Wait until all client connections are drained from the replica (it depends on the interval value set for the clients), use this command to track number of client connections:
```
for c in /usr/local/bin/pgb-console*; do $c -c 'SHOW CLIENTS;' | grep gitlabhq_production | grep -v gitlab-monitor; done | wc -l
```
It can take a few minutes until all connections are gone. If there are still a few connections on pgbouncers after 5m you can check if there are actually any active connections in the DB (should be 0 most of the time):
```
gitlab-psql -qtc "SELECT count(*) FROM pg_stat_activity
WHERE pid <> pg_backend_pid()
AND datname = 'gitlabhq_production'
AND state <> 'idle'
AND usename <> 'gitlab-monitor'
AND usename <> 'postgres_exporter';"
```
NOTE: There is a known issue with the Rails processes not refreshing their load balancer DNS cache and this may account for delays in draining connections.

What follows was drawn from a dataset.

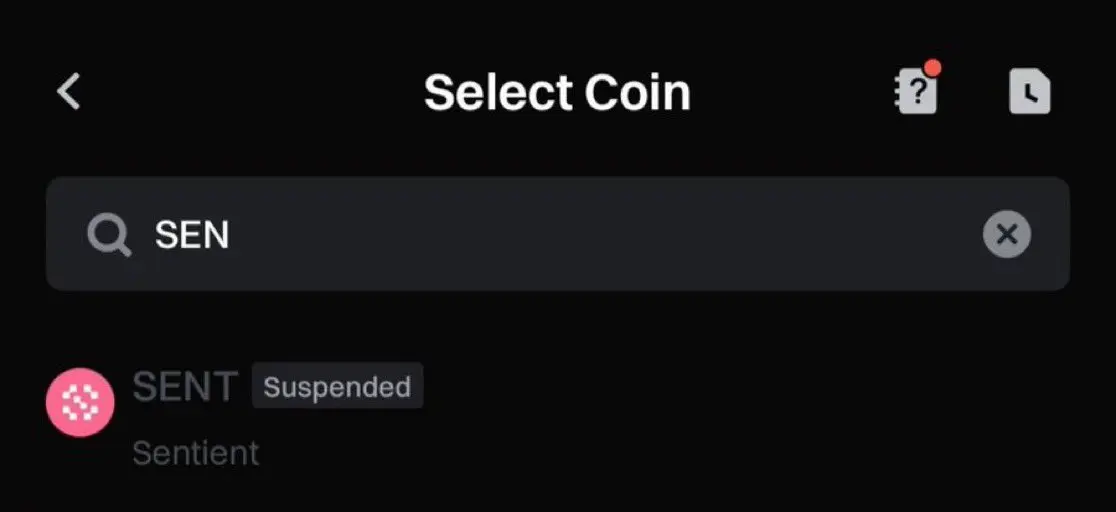Select the pink Sentient coin logo
Screen dimensions: 1116x512
click(80, 403)
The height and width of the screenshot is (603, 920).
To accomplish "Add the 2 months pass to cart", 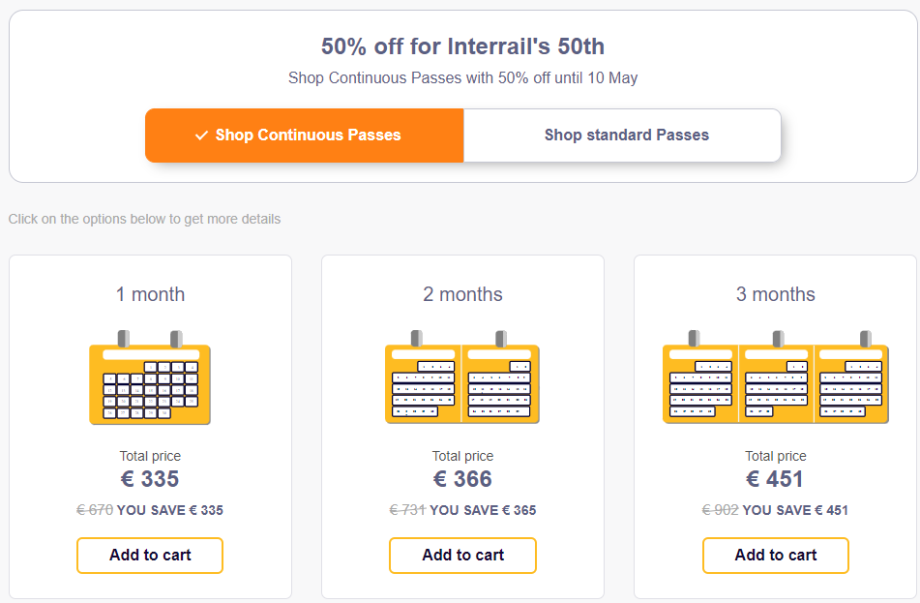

If this still isn’t fixed, you may need to wait until the next deployment for all Rails processes to be restarted to see all connections drained from the replica. The rails processes should technically be resilient to replicas going down but waiting until connections drain would be the safest option.

You can see an example of taking a node out of service in this issue.

Step 3 - Stop patroni service on the node

Now it is safe to stop the Patroni service on this node:

sudo systemctl stop patroni

This will also stop Postgres and thus terminate all remaining db connections if there are still some. With the Patroni service stopped, you should see this node vanish from the cluster after a while when you run gitlab-patronictl list on any of the other nodes. We have alerts that fire when Patroni is deemed to be down. Since this is an intentional change - either silence the alarm in advance and/or give a heads up to the EOC.

Step 4 - Terraform change to decrease the count

Choose a node that is not already the primary or specially configured.
1. You can determine the current primary by running gitlab-patronictl list on any Patroni node in the cluster
2. It should have {} for options, meaning that it’s just a regular replica.
3. It’s OK to take nodes from the middle as our terraform module is designed to handle gaps in the numbering.
Remove the nodes entry for the relevant node in the relavent cluster in terraform.
tf plan to make sure the plan output looks what you expect
File an MR, get it reviewed/merged then monitor the ops.gitlab.net pipeline to review the plan and apply it (apply job will be in blocked state).
Wait until the node gets removed and torn down. (Validate it in GCP)

Take a look at a sample code change.

Automation Thoughts

An excellent automation initiative is underway: https://ops.gitlab.net/gitlab-com/gl-infra/db-ops/-/blob/master/ansible/playbooks/roles/patroni/tasks/stop_traffic.yml.

Reference

Majority of this runbook was written based on the content we have in: patroni-management. But since we are going through a sprint of creating separate runbook for each activity, it makes sense to separate out the individual type of work into its own runbook.